### ASSIGNMENT
Give the number of lines in the data below where the string "question" occurs, and nothing else.

======== INPUT MATERIAL ========

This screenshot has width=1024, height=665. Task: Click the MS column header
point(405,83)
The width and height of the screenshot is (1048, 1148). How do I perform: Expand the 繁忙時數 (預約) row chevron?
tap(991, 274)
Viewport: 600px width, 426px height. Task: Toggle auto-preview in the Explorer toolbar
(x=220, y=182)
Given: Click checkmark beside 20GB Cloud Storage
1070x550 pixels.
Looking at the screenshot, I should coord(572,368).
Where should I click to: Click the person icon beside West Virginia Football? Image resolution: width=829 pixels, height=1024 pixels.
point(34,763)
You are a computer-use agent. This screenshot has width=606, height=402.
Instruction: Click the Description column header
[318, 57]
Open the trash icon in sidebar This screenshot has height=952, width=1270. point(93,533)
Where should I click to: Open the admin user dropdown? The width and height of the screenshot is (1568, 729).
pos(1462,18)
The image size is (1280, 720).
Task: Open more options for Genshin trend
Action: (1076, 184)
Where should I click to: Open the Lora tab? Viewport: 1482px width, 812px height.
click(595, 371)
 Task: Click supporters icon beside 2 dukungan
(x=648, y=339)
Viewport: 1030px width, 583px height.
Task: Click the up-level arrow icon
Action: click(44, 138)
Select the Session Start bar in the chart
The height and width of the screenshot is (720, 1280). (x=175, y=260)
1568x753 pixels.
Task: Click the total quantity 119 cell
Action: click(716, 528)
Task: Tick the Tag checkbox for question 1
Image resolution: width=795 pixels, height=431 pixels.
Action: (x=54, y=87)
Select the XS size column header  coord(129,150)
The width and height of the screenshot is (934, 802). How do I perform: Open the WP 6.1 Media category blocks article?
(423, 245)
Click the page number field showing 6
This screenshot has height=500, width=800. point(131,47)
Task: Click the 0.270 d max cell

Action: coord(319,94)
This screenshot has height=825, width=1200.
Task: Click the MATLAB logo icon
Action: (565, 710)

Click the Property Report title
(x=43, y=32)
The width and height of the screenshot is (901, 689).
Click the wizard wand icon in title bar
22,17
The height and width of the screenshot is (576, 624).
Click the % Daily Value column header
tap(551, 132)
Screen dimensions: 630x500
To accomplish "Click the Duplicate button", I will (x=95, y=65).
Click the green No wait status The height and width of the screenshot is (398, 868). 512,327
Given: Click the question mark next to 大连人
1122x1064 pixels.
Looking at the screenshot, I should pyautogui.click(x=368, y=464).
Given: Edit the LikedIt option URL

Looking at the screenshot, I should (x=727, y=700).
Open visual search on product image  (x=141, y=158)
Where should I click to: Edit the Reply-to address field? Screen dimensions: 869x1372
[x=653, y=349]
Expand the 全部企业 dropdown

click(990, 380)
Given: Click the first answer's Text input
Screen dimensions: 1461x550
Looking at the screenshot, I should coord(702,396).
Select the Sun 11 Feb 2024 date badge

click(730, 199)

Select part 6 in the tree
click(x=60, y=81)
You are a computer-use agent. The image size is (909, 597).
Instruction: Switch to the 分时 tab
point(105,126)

========

### ANSWER FOR THIS EXERCISE
2